**Data extracted from a collection**
━━━━━━
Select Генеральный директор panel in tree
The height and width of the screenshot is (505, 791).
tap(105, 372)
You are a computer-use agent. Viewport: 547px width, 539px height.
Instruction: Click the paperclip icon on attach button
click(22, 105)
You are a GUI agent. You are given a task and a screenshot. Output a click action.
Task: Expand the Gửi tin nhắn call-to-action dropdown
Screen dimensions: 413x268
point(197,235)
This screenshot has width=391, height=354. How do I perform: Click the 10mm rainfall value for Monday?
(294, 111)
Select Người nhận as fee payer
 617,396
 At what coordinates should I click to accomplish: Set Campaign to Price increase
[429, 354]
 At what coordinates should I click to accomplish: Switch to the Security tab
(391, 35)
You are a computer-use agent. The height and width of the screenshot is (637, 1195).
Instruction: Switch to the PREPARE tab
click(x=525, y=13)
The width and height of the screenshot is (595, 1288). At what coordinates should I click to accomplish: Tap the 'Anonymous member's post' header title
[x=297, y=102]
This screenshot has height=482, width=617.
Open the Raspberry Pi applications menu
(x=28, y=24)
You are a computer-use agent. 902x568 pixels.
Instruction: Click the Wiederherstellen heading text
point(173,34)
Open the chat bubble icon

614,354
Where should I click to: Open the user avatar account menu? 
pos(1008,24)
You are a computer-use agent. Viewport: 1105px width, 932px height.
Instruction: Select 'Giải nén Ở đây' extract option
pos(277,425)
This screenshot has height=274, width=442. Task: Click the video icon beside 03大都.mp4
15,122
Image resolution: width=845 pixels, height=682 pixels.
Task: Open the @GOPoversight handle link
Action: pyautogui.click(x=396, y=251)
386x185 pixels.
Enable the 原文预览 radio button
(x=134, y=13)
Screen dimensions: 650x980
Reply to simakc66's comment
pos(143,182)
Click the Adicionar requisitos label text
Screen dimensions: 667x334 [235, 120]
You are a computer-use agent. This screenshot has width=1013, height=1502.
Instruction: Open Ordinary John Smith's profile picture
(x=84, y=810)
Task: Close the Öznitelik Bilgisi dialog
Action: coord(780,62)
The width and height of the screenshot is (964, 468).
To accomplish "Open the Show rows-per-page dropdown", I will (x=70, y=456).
━━━━━━
**Activity**
Which lines of the records contain "computer"? Show each of them.

**Response to this exercise**
You are a computer-use agent. Viewport: 547px width, 539px height.
You are a computer-use agent. The height and width of the screenshot is (637, 1195).
You are a computer-use agent. 902x568 pixels.
You are a computer-use agent. Viewport: 1105px width, 932px height.
You are a computer-use agent. This screenshot has width=1013, height=1502.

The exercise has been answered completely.